Roles of protein kinase C and Ca2+-dependent signaling in angiotensin II-induced adrenomedullin production in rat cardiac myocytes

Objectives We showed that angiotensin II stimulates adrenomedullin production in cultured neonatal rat cardiac myocytes, and that the secreted adrenomedullin inhibits hypertrophy of the myocytes, although the intracellular mechanisms of adrenomedullin production are still unknown, Since protein kinase C (PKC) and the Ca2+ signaling system are involved in cardiac hypertrophy, we examined the roles of these intracellular signaling systems in the production of adrenomedullin by myocytes, Methods Cultured neonatal rat cardiac myocytes were incubated with agonists or antagonists of PKC and Ca2+ signaling systems for 24 h, Adrenomedullin secreted into the medium and adrenomedullin mRNA expression were measured by radioimmunoassay and quantitative polymerase chain reaction, respectively.
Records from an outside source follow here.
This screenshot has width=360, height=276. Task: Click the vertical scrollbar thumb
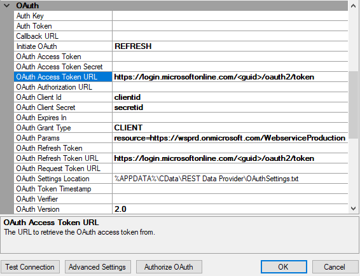click(354, 105)
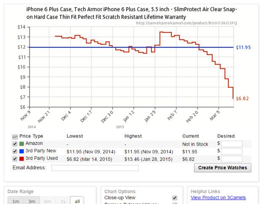
Task: Disable the Close-up View checkbox
Action: [x=175, y=198]
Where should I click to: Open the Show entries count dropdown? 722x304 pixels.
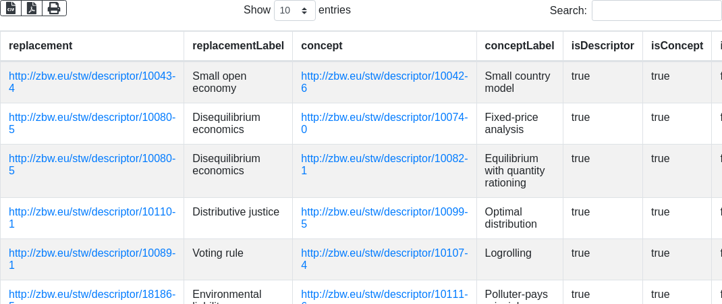pos(295,11)
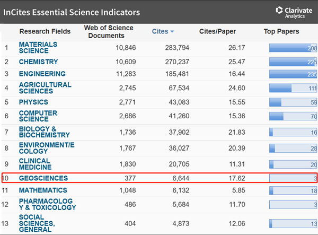Select the Geosciences highlighted row link
This screenshot has height=235, width=318.
[x=43, y=178]
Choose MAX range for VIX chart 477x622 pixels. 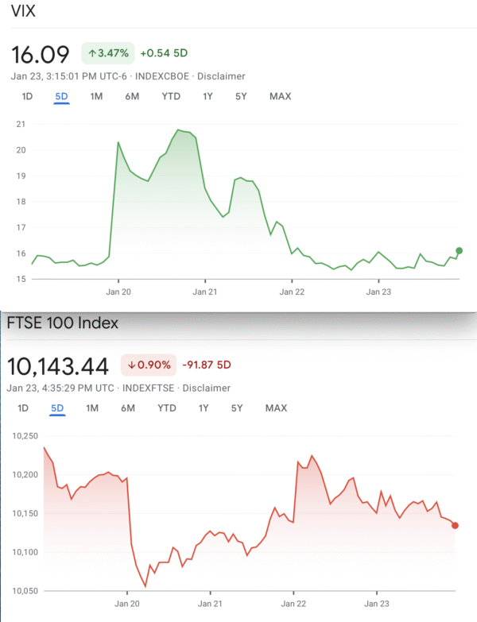(280, 96)
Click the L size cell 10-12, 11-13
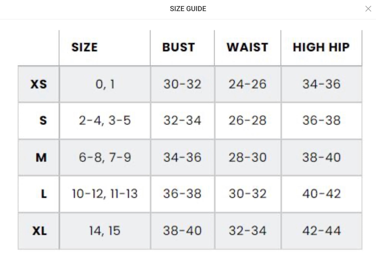 click(x=105, y=194)
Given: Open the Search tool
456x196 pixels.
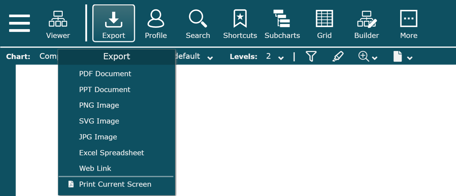Looking at the screenshot, I should point(198,24).
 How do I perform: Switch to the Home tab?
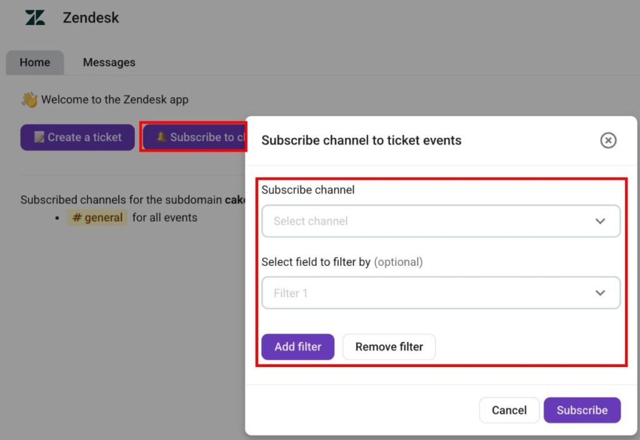click(35, 62)
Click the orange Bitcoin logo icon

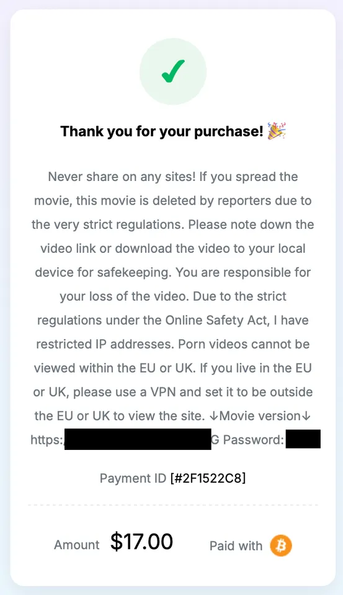(281, 545)
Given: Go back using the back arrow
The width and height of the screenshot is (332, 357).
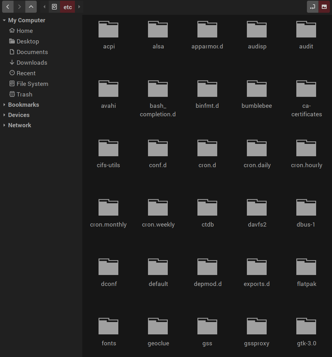Looking at the screenshot, I should pyautogui.click(x=7, y=7).
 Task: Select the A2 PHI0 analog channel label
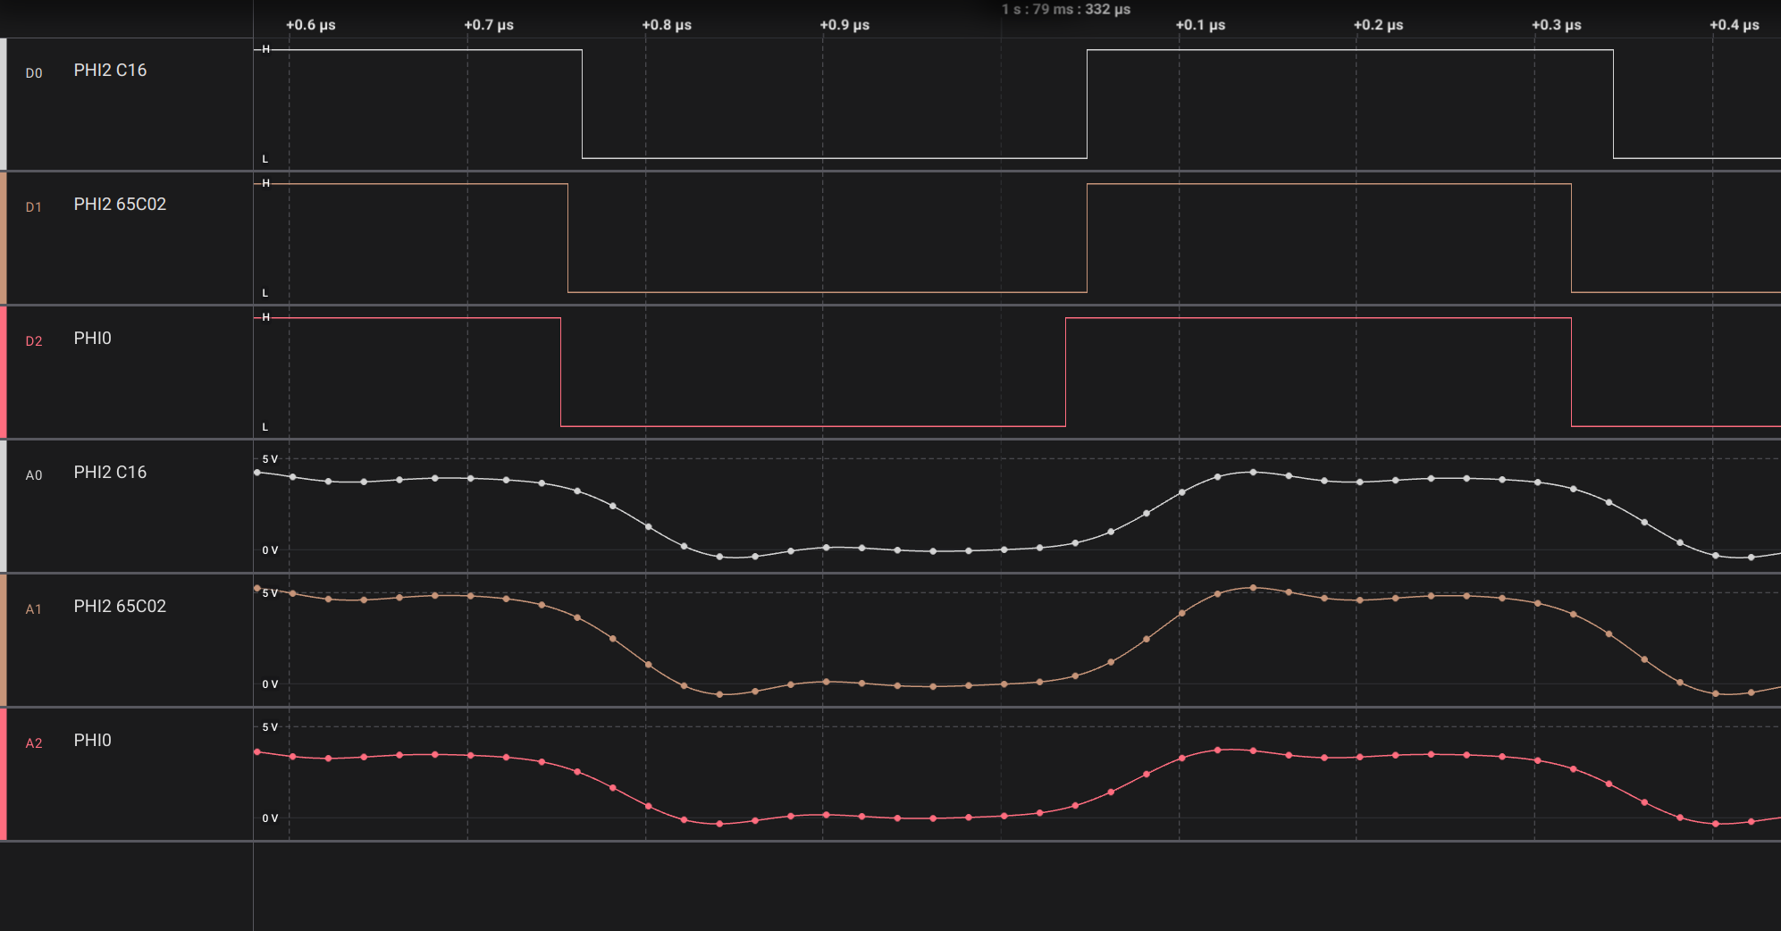click(x=92, y=741)
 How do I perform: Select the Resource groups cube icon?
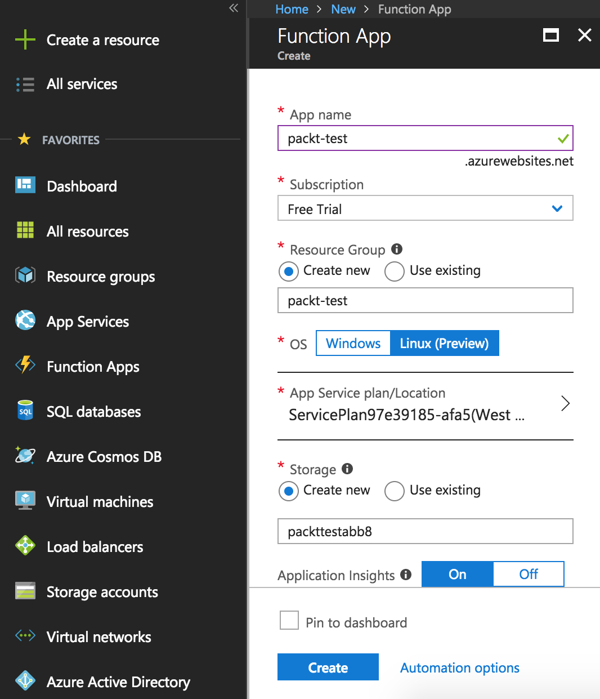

Results Both phorbol-12-myristate-13-acetate (PMA), a PKC activator and A23187, a calcium ionophore, significantly increased adrenomedullin mRNA expression and secretion from the myocytes. The induction of adrenomedullin secretion by PMA was abolished by H7, a PKC inhibitor, and by downregulation of PKC induced by pre-incubation with PMA. Similarly, the stimulation of adrenomedullin secretion by 10(-6) mol/l angiotensin II was significantly reduced following the inhibition or downregulation of PKC activity in the myocytes, Blockade of the L-type Ca2+ channel and chelation of intracellular Ca2+ both resulted in a significant reduction of the stimulation of adrenomedullin secretion by angiotensin II. In addition, the secretion was significantly attenuated by inhibitors of calmodulin (W-7) and calmodulin kinase II (KN-62), and slightly attenuated by FK506, a calcineurin inhibitor. Conclusions These results suggest that PKC and the Ca2+/calmodulin signaling systems are involved in angiotensin II-induced adrenomedullin secretion from rat cardiac myocytes, (C) 2001 Lippincott Williams & Wilkins.